PROVIDED ENTRIES:
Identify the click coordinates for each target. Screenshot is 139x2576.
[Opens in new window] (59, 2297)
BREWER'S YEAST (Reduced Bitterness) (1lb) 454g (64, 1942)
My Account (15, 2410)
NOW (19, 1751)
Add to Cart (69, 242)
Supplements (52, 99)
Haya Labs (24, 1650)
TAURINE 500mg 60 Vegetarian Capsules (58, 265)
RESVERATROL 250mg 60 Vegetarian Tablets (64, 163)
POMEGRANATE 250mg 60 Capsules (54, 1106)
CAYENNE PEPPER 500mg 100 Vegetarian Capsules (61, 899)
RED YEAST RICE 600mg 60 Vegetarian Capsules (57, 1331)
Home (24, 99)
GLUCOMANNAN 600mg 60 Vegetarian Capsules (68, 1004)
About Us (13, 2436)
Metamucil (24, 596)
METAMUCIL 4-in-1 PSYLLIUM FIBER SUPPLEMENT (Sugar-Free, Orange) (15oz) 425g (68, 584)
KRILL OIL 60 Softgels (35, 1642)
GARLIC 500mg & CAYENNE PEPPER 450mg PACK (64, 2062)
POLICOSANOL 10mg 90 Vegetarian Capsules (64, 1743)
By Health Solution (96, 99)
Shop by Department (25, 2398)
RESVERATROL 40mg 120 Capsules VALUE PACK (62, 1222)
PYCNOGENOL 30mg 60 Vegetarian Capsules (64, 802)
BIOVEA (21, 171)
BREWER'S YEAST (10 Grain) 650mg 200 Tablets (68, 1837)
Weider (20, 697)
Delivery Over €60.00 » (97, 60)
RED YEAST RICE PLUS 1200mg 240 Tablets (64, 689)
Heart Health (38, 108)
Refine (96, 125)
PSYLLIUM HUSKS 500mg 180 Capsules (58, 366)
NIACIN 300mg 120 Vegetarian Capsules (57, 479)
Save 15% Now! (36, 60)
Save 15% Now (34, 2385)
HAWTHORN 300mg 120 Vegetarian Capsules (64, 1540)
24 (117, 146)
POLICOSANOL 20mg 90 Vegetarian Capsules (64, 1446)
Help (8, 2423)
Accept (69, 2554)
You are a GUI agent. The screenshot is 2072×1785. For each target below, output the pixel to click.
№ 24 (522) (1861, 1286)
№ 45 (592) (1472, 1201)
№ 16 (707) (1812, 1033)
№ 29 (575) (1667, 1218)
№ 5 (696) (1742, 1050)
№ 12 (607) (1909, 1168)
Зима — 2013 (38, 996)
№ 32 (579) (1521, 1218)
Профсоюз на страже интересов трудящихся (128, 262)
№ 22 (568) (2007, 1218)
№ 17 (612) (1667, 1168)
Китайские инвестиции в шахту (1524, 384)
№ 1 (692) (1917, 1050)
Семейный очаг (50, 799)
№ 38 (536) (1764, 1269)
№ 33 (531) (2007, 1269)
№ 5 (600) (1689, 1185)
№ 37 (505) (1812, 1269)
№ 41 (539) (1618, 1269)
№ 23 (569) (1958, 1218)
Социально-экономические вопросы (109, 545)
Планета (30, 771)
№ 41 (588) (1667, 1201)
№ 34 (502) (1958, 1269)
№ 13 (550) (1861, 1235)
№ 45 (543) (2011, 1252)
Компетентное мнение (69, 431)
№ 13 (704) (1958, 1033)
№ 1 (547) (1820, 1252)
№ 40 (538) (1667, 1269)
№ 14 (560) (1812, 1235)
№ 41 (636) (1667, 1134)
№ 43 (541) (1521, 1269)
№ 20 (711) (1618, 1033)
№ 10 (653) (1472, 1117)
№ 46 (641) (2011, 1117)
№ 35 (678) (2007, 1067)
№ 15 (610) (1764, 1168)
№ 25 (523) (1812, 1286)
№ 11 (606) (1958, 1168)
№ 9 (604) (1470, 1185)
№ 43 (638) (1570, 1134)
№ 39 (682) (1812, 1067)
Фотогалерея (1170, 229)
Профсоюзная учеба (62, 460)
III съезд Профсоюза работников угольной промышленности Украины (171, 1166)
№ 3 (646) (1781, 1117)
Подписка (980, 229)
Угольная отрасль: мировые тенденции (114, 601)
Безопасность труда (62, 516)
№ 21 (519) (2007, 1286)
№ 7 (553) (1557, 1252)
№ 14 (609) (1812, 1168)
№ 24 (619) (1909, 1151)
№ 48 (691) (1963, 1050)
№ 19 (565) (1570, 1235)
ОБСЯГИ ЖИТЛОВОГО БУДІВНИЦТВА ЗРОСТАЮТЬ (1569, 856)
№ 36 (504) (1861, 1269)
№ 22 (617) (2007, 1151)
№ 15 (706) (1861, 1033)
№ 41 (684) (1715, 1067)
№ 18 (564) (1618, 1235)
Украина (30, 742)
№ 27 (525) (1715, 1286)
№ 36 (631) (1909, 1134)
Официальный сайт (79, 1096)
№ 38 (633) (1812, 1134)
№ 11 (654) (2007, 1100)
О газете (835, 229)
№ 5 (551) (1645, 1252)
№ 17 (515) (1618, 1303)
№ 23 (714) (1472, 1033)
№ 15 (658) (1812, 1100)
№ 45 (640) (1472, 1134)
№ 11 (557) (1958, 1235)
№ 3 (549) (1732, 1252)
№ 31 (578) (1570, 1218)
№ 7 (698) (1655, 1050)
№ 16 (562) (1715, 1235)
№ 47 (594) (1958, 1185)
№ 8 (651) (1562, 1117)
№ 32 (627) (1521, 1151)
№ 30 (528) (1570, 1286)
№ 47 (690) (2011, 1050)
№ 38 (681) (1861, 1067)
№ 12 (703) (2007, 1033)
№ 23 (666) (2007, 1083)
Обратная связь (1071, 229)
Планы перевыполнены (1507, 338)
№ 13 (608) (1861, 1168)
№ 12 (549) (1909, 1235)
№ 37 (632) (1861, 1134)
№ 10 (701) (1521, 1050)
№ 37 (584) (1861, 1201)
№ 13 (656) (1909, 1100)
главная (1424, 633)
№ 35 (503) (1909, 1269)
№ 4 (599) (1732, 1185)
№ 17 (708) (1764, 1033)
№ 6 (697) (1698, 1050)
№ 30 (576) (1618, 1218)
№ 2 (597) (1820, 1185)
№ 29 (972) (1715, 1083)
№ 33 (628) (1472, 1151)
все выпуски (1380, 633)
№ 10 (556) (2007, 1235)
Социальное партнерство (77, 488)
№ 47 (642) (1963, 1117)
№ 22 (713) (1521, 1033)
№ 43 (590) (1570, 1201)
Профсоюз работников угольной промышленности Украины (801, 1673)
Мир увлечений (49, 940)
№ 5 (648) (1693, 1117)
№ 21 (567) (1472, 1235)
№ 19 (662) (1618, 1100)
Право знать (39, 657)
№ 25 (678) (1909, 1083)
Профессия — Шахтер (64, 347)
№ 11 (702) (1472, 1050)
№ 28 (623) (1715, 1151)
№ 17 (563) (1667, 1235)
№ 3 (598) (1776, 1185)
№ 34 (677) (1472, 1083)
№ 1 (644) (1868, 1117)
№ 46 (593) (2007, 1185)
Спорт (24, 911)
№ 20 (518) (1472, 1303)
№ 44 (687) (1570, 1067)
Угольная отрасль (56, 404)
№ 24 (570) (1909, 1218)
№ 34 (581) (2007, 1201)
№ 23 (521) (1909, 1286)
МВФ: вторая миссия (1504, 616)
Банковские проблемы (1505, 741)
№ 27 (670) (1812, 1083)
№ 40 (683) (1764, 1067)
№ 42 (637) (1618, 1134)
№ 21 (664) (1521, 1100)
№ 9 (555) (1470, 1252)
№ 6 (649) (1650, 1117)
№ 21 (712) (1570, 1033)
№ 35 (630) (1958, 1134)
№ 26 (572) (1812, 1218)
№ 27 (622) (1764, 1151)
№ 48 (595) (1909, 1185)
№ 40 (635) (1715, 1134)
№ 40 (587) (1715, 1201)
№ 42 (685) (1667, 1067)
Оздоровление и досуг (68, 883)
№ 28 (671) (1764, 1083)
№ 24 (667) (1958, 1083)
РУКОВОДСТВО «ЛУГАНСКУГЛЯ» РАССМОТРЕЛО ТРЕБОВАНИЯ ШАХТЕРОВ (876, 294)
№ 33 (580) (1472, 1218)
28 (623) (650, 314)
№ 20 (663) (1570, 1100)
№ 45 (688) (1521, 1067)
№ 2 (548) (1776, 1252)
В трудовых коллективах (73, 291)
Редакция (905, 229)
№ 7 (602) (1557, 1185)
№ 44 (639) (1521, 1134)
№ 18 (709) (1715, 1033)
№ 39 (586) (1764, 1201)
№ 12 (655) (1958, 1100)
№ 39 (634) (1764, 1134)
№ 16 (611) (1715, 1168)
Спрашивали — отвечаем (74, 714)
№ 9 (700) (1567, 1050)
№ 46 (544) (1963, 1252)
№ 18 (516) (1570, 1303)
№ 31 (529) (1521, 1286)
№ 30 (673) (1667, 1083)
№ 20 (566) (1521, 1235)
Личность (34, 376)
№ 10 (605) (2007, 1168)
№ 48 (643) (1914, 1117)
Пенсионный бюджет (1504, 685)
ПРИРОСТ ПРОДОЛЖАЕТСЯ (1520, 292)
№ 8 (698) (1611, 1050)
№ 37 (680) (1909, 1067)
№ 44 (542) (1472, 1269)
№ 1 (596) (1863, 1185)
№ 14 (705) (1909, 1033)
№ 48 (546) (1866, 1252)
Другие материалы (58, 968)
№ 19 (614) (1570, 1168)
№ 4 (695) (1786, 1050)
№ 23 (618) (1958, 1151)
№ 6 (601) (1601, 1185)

PROBLEM: Look above for the line holding "Компетентное мнение (69, 431)". Print it and every line after it, exactly, through the line holding "(678) (2007, 1067)".

WRITTEN ANSWER:
Компетентное мнение (69, 431)
№ 13 (704) (1958, 1033)
№ 1 (547) (1820, 1252)
№ 40 (538) (1667, 1269)
№ 14 (560) (1812, 1235)
№ 41 (636) (1667, 1134)
№ 43 (541) (1521, 1269)
№ 20 (711) (1618, 1033)
№ 10 (653) (1472, 1117)
№ 46 (641) (2011, 1117)
№ 35 (678) (2007, 1067)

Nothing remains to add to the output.